Introduction: The advent of large language models (LLMs) represents a paradigm shift in academic writing, including within the domain of spine surgery research. This study seeks to evaluate the prevalence of LLM-generated content in abstracts presented at three international conferences that feature spine surgery research: the American Association of Neurological Surgeons (AANS), Scoliosis Research Society (SRS), and EUROSPINE.
Methods: A total of 1,514 abstracts were analyzed: 421 from 2021, 507 from 2022, and 586 from 2023. Abstracts were retrieved in PDF format from the respective conference proceedings, and optical character recognition was used to convert them into machine-readable text. We utilized a zero-shot, domain-agnostic LLM text detector to identify abstracts that contained significant segments of LLM-generated content. The proportion of flagged abstracts was calculated for each year, and chi-squared tests were applied to determine the statistical significance of the year-on-year increases (p < 0.05).

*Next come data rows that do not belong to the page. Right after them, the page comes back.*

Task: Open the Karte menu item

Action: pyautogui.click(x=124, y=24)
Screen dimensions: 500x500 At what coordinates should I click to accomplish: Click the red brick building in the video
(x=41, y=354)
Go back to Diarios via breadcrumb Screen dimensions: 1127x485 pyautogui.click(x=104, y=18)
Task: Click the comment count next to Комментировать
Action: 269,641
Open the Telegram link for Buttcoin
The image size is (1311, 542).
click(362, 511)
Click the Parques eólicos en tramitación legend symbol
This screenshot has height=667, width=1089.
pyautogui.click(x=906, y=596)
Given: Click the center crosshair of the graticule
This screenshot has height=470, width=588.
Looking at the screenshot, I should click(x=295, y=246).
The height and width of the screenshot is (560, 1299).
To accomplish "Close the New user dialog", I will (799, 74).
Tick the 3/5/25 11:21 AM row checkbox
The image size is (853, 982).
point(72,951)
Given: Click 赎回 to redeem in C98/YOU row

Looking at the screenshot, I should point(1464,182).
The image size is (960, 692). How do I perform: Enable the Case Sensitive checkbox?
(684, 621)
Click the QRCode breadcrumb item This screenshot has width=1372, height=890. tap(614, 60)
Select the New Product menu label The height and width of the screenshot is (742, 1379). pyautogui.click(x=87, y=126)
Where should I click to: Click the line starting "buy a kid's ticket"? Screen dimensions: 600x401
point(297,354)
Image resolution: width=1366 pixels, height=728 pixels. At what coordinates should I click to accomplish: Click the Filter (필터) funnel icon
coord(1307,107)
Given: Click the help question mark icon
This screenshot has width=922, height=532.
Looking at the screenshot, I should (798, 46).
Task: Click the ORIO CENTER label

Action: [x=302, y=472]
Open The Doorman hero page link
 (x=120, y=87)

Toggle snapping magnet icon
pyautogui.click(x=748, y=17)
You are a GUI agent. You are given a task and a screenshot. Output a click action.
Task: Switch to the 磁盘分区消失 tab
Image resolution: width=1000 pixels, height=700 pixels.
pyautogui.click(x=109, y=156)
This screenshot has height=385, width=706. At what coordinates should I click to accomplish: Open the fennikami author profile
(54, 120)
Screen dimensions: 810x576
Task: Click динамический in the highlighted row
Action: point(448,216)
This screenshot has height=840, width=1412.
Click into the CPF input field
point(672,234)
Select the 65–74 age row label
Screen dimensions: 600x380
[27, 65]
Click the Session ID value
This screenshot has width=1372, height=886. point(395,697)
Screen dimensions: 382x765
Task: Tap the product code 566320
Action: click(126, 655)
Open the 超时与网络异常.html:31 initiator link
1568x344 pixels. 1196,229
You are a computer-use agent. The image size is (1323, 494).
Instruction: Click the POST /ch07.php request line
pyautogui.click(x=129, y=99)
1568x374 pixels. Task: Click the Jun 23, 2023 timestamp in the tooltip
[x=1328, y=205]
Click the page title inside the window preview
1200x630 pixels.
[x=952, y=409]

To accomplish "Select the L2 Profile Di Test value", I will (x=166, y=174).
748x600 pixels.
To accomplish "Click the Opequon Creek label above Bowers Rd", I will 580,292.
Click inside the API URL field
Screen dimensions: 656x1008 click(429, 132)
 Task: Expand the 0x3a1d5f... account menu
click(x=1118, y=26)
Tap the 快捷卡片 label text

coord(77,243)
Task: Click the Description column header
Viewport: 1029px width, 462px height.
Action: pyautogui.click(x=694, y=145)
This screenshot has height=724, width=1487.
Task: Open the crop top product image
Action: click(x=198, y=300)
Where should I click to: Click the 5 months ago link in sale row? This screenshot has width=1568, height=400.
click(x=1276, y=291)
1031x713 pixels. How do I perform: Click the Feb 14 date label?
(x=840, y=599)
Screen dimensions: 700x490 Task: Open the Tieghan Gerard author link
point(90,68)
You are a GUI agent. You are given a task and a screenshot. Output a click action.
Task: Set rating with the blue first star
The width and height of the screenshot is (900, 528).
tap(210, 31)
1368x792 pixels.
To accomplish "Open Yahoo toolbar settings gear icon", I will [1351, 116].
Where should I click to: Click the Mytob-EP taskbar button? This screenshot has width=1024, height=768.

Results: In 2021, 3 of 421 abstracts (0.71%) were flagged for containing significant LLM-generated content, increasing to 5 of 507 abstracts (0.99%) in 2022. By 2023, this number surged to 42 of 586 abstracts (7.17%). The increase in LLM-generated content between 2021 and 2023 was statistically significant (p < 0.001), as was the rise from 2022 to 2023 (p < 0.001). AANS abstracts had 18 flagged reports, whereas SRS and EUROSPINE had 10 and 14, respectively, with no statistically significant differences in observation between the three conferences.
Conclusion : The accelerated use of LLMs in scientific abstracts, coinciding with ChatGPT's release, signals a foundational shift in academic writing that is likely to expand. Establishing guidelines for transparent LLM use is essential to maintain scientific integrity as these tools become increasingly embedded in academic writing.